▸ Task directions
Quote the entries that follow exactly, leaving none out.

***** Data for this task

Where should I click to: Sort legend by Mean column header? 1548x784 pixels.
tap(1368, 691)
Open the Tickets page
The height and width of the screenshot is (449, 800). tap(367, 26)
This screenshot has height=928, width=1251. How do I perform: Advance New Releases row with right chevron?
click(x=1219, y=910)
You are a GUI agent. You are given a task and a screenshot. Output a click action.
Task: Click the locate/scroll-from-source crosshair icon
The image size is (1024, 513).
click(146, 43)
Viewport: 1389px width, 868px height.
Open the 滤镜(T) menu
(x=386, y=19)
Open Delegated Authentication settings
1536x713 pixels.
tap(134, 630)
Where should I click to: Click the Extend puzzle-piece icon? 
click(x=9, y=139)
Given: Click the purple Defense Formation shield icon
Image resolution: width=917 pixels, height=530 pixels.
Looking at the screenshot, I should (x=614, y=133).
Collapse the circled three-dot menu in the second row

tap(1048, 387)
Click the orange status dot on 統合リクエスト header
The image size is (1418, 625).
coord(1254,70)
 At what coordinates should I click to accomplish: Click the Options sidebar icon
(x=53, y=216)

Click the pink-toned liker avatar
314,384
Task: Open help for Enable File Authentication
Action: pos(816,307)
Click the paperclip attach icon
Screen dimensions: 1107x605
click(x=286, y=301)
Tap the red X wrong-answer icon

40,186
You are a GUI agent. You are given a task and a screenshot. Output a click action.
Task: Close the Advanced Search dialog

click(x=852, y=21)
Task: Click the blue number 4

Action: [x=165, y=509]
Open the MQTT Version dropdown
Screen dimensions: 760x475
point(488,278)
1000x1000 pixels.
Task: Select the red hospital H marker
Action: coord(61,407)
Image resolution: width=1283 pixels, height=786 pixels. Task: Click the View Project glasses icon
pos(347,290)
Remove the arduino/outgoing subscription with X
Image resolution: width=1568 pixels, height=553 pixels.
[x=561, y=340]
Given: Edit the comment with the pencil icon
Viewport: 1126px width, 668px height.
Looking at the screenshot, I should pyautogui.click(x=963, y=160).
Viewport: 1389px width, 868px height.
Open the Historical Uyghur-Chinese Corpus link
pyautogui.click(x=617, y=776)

**********

▸ Output of the task
Where should I click to: Sort legend by Mean column header? 1548x784 pixels.
tap(1368, 691)
Open the Tickets page
The height and width of the screenshot is (449, 800). tap(367, 26)
This screenshot has height=928, width=1251. How do I perform: Advance New Releases row with right chevron?
click(x=1219, y=910)
You are a GUI agent. You are given a task and a screenshot. Output a click action.
Task: Click the locate/scroll-from-source crosshair icon
The image size is (1024, 513).
click(146, 43)
Viewport: 1389px width, 868px height.
Open the 滤镜(T) menu
(x=386, y=19)
Open Delegated Authentication settings
1536x713 pixels.
tap(134, 630)
Where should I click to: Click the Extend puzzle-piece icon? 
click(x=9, y=139)
Given: Click the purple Defense Formation shield icon
Image resolution: width=917 pixels, height=530 pixels.
Looking at the screenshot, I should (x=614, y=133).
Collapse the circled three-dot menu in the second row

tap(1048, 387)
Click the orange status dot on 統合リクエスト header
The image size is (1418, 625).
coord(1254,70)
 At what coordinates should I click to accomplish: Click the Options sidebar icon
(x=53, y=216)

Click the pink-toned liker avatar
314,384
Task: Open help for Enable File Authentication
Action: pos(816,307)
Click the paperclip attach icon
Screen dimensions: 1107x605
click(x=286, y=301)
Tap the red X wrong-answer icon

40,186
You are a GUI agent. You are given a task and a screenshot. Output a click action.
Task: Close the Advanced Search dialog

click(x=852, y=21)
Task: Click the blue number 4

Action: [x=165, y=509]
Open the MQTT Version dropdown
Screen dimensions: 760x475
point(488,278)
1000x1000 pixels.
Task: Select the red hospital H marker
Action: coord(61,407)
Image resolution: width=1283 pixels, height=786 pixels. Task: Click the View Project glasses icon
pos(347,290)
Remove the arduino/outgoing subscription with X
Image resolution: width=1568 pixels, height=553 pixels.
[x=561, y=340]
Given: Edit the comment with the pencil icon
Viewport: 1126px width, 668px height.
Looking at the screenshot, I should pyautogui.click(x=963, y=160).
Viewport: 1389px width, 868px height.
Open the Historical Uyghur-Chinese Corpus link
pyautogui.click(x=617, y=776)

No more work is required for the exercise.